Problem description: The response must contain every line below in which "agent" appears.

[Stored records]

────────────────────────────────────────

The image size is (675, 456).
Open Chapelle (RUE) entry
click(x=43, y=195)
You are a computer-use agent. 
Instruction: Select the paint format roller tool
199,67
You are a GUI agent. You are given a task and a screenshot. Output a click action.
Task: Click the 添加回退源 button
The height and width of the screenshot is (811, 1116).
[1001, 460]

────────────────────────────────────────

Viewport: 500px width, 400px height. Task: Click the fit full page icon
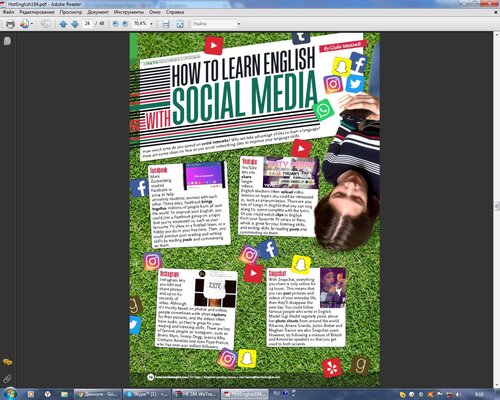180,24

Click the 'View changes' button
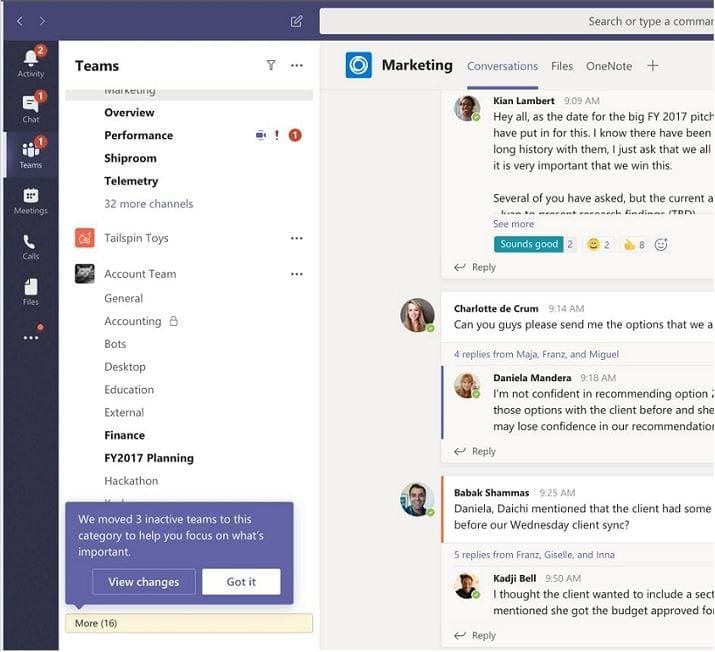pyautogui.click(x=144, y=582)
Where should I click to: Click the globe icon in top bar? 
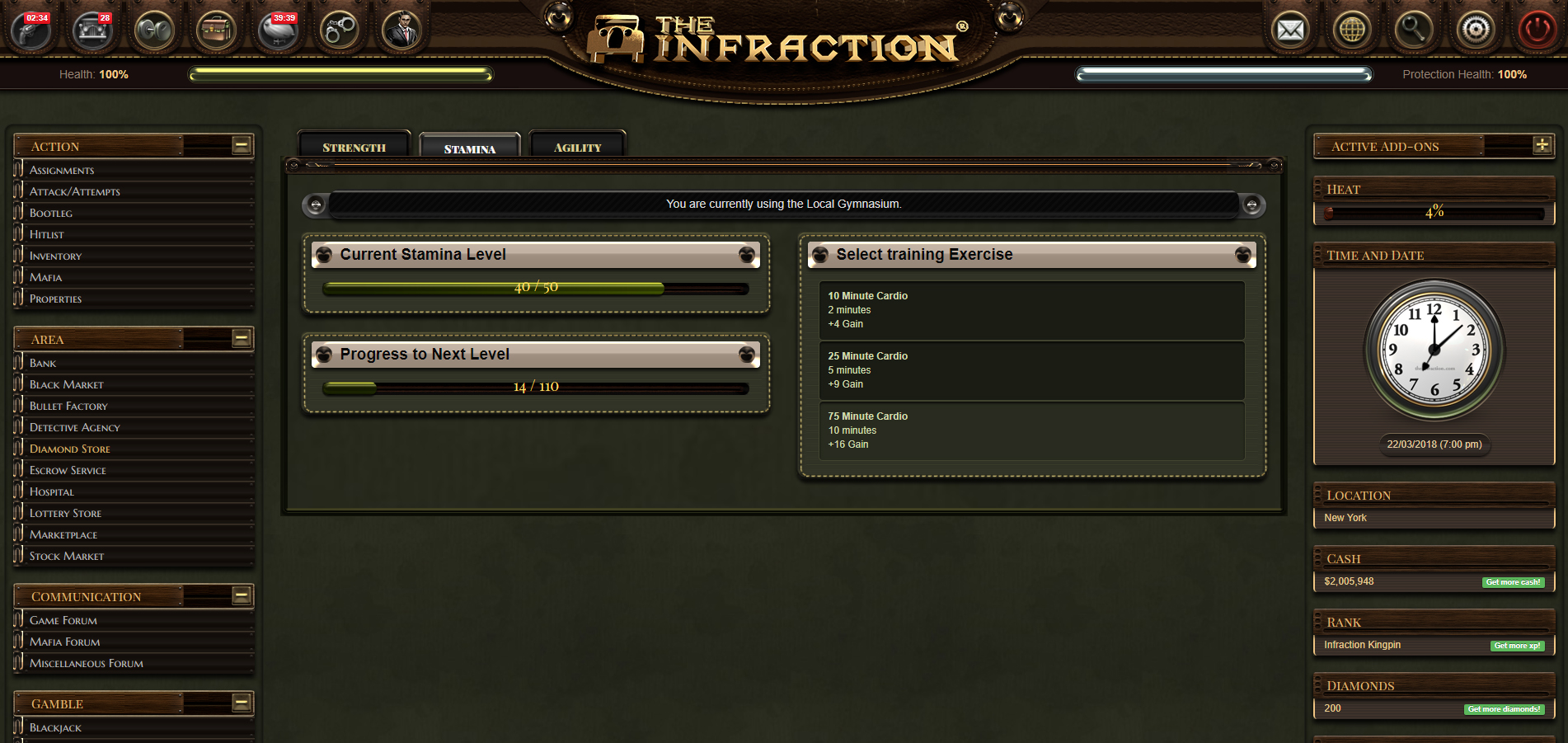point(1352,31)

────────────────────────────────────────

Solution:
You are a computer-use agent. 
You are a GUI agent. You are given a task and a screenshot. Output a click action.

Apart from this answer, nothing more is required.